From a world of self-governance to regulation may be its time we stop and rethink!
Is Internal Auditing better off with being by regulation than we were being by choice? Certainly, being by regulation allows greater career opportunities and a spot at the top amongst the C-Suite, but is the basis of being there as a compliance necessity a good enough reason for existence?
Indeed, it becomes a question of existence, when we try to assess which state were we better in because not just our responsibilities or efficacy, but our purpose is also dependent on it as we align our conduct with the basis of our existence.
The perceived regulation induced perks and privileges aside, let’s address the elephant in the room first; the most staunchly believed benefit of increased authority of a regulatory Internal Audit. The authority of an internal audit function always used to stem from its position within the entity and its reporting line. The International Standards on Professional Practice of Internal Auditors (ISPPIA from the IIA) have been conceptually clear on this part.
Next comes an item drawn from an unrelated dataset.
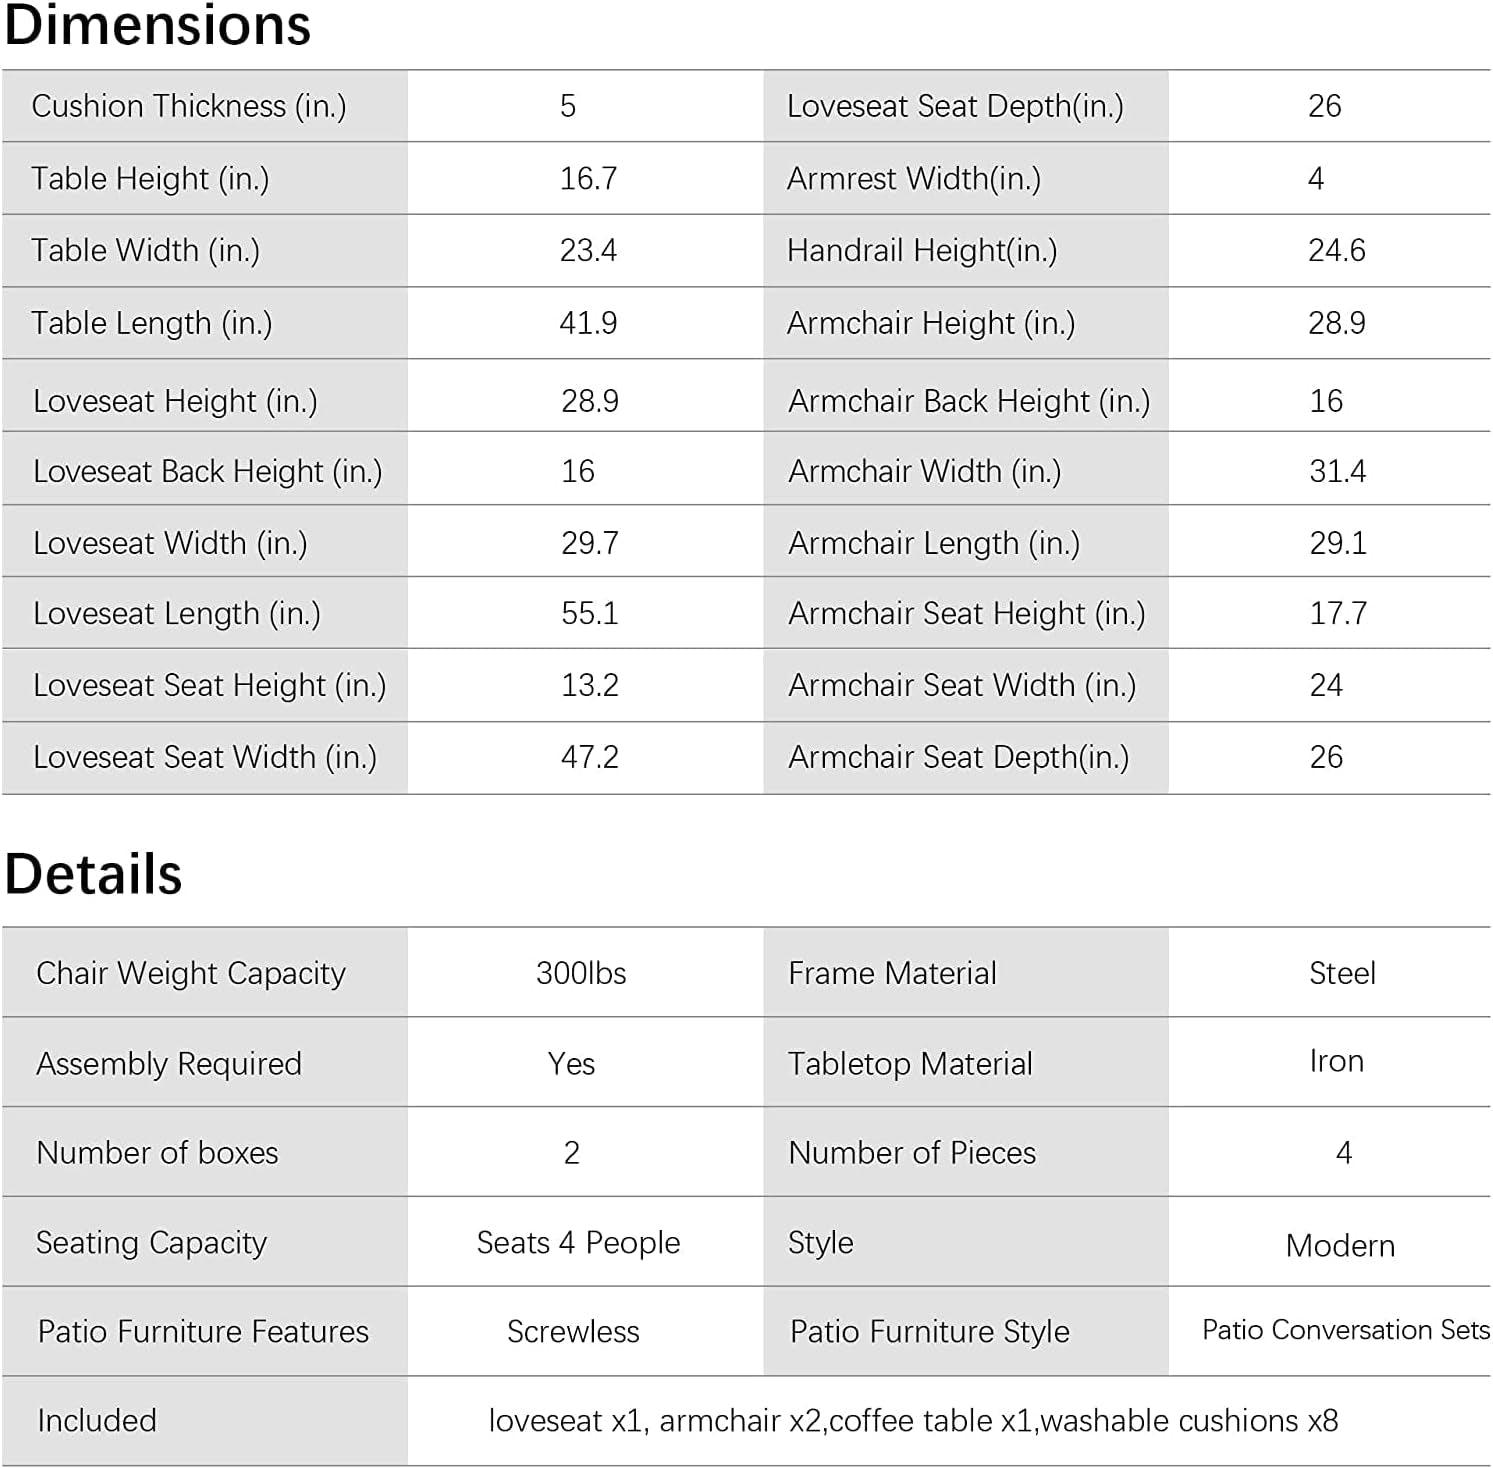Select the Armrest Width label cell
1493x1468 pixels.
tap(966, 179)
So, does the internal audit function put in place through regulation enhances this authority? What does such an enhancement mean and how is it measured?
The Internal Audit authority is about the significance and seriousness its outputs enjoy within the organization. It is this bottom-line significance that causes the internal audit to be placed adequately within the organization for it to have unfettered access to people and information and hence its reporting relationship with the Board.
If an internal audit function already enjoys this authority, neither an enhancement is expected nor required as the value addition the function expects to add is guaranteed as far as its authority is concerned. Its findings are considered and reviewed at the highest level and the stakeholders look forward to these earnestly.
As for the measurement of authority, it would come from timestamped action plans made for closure of those findings, such that the root causes are identified so that recurrence is not possible. An adequate KPI system could attribute certain numeric to make these measurements more tangible with the results thereon being reported to the same apex reporting body.
As we can see now that the regulation does nothing to enhance the authority, we may now move on to see if it improves upon anything pertaining to internal audit’s perks and privileges. In the case of perks and privileges, regulation does exactly what the internal audit practitioners are wary of; keeping these at the bare minimum, just enough to satisfy compliance objectives.
Bare minimum in the context of perks means investment in sub-optimal internal auditing resources as adequacy and propriety is left for the entities to decide and the privileges are simply matched to what’s needed for their reporting responsibilities, which brings us to another very important aspect that’s also believed to be impacted upon by regulation, responsibility.
The responsibilities of internal auditing function come from the audit plan that is derived from the scope of services documented in audit charter which in turn comes from the audit universe aligned with the entity’s risk universe. Responsibilities need to be entity centric, not regulation driven, to be meaningful. An entity’s risk universe is the basic blueprint for guiding internal audit strategies. Therefore regulation, being generic, can offer no value in this regard.
But what regulation helps is in:
- Assuring the requirement for an internal audit function,
- Providing opportunities for internal auditors,
- Fixing an adequate position for the internal audit,
- Enhancing the profile of the profession.
However, these benefits could only be harnessed if the entity’s management and more specifically its Board understand the reason for investment in internal auditing beyond what is required by regulation, since now that we have seen regulation does more harm than good to the cause of internal auditing.
The motive for this investment needs to come from the Management and Board’s understanding of how internal auditing aligns with their vision and strategy for entity’s growth and sustenance. Certainly, the value of internal auditing that’s intrinsic to an entity’s own understanding cannot be substituted by regulation that tries to induce it through enforcement!
As for the regulators, we the internal auditors need to ask the following questions:
- Were you required to make governance policies only and not establish the implementation guidelines?
- Were you only required to ask for self-assessed compliance statements instead of independent evaluation of compliance?
- Is an external auditor review note on corporate governance enough instead of a regulator specified focused review engagements?
- Is having a complaint mechanism the only way to ensure compliance instead of regular monitoring of entities on the road to corporate failures?
And if these questions did not form part of the thought process that went into developing and improving the corporate governance regulations, dear regulators are you sure you completed the due diligence on your part in ensuring internal audit adds value to the entity’s GRC processes?
Please understand that internal auditing could not have benefitted from regulation similar to the one reserved for statutory/mandatory external auditing because internal audit scope had always been far and wide, not restricted to an opinion on the truthfulness and fairness of historical financial information.
Internal Auditing has and will always be forward looking for the improvement oriented, unlike the myopic and backward-looking external auditing!
Time for regulators to do some introspection!